START MATERIAL SHOWN

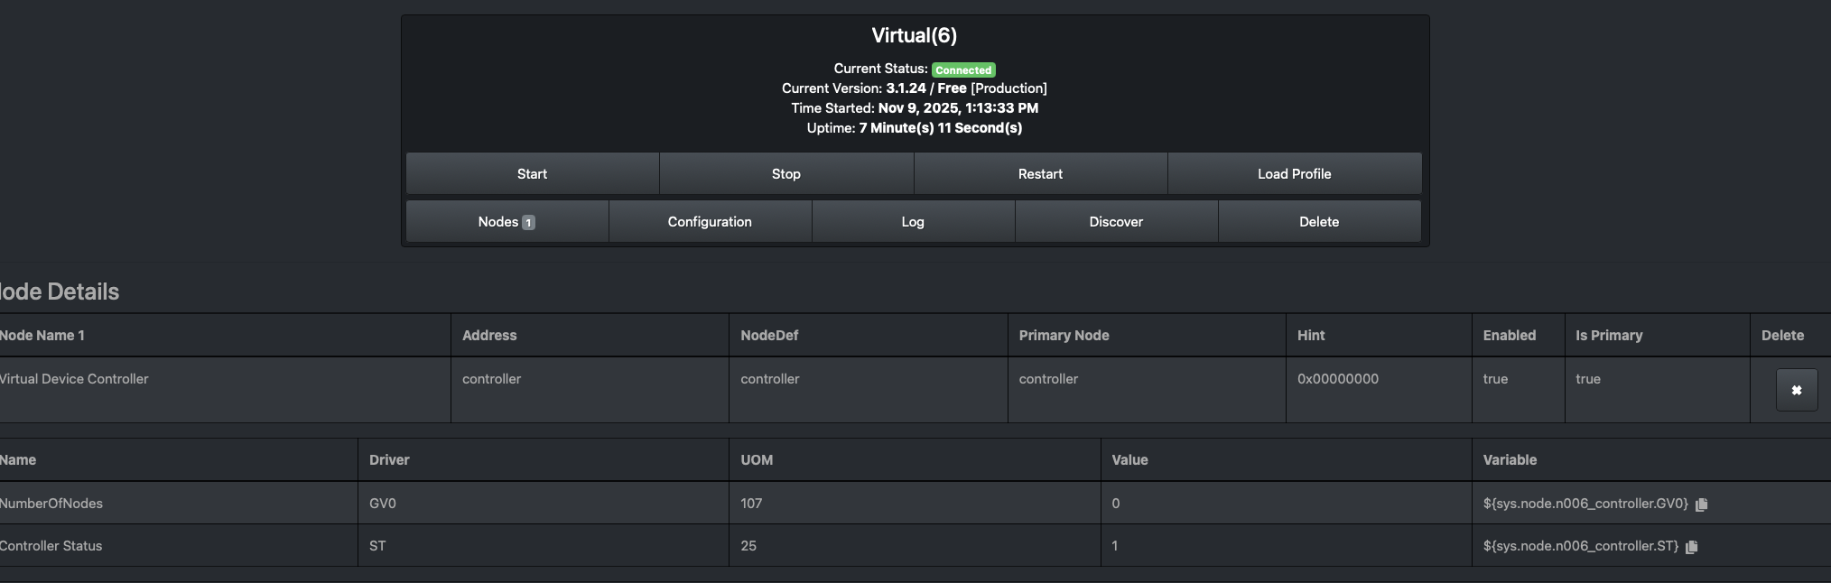Copy the GV0 variable to clipboard

point(1701,504)
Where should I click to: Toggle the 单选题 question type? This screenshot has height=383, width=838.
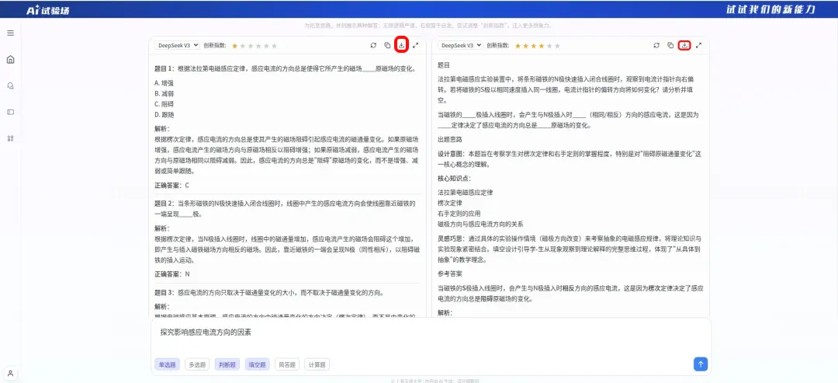point(168,365)
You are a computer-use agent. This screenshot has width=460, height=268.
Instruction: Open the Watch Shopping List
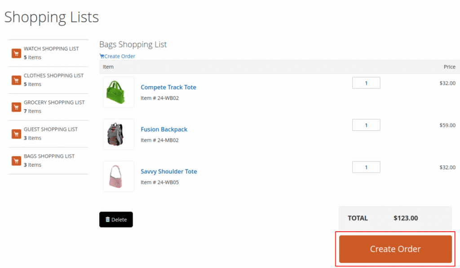48,53
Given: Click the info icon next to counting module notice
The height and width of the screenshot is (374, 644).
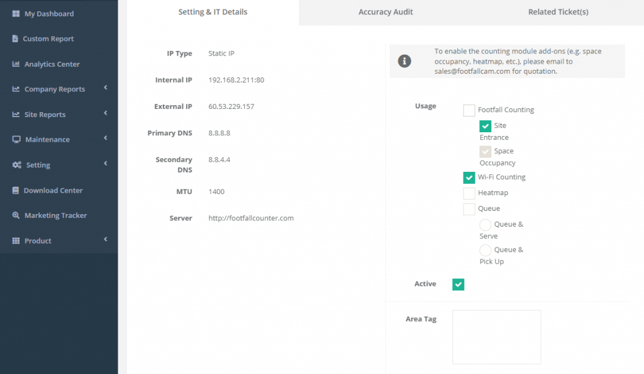Looking at the screenshot, I should pyautogui.click(x=404, y=61).
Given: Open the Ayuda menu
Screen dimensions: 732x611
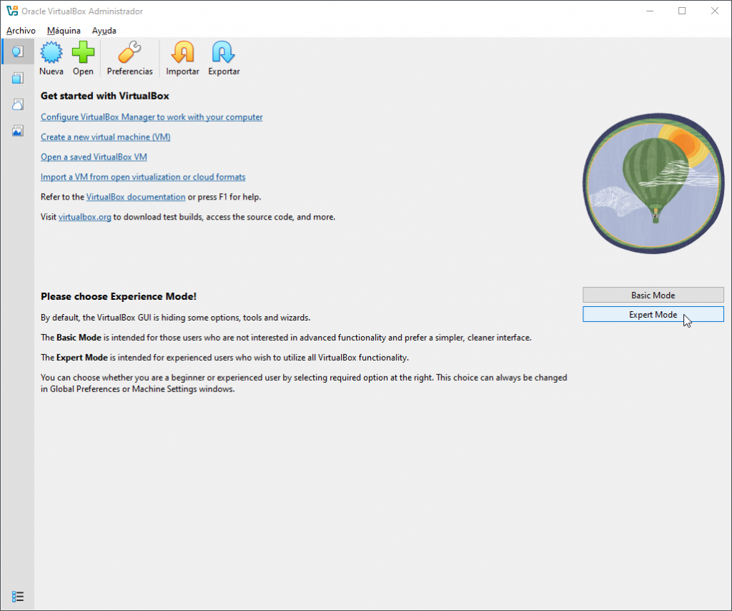Looking at the screenshot, I should pyautogui.click(x=104, y=31).
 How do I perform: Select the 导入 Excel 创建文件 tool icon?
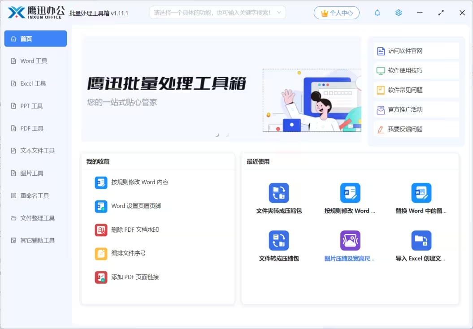421,240
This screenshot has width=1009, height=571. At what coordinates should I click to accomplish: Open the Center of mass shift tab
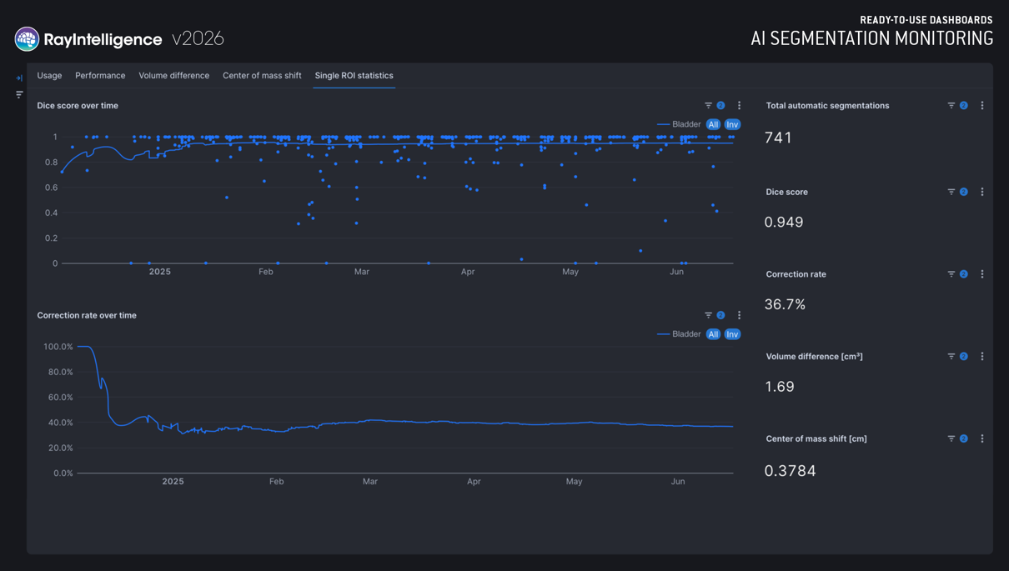262,76
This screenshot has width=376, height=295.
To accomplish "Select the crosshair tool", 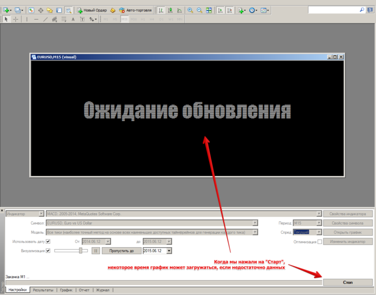I will click(x=16, y=19).
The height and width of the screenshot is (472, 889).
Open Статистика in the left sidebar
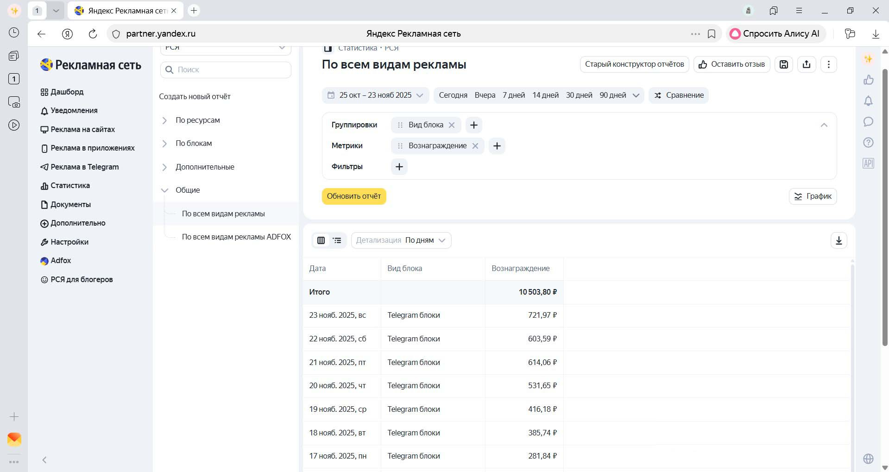tap(70, 186)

END MATERIAL SHOWN

Every line above that holds the string "Given" should be returned.

_RESULT FOR THIS TASK_
Given: Click the info icon next to counting module notice
Given: Open the Ayuda menu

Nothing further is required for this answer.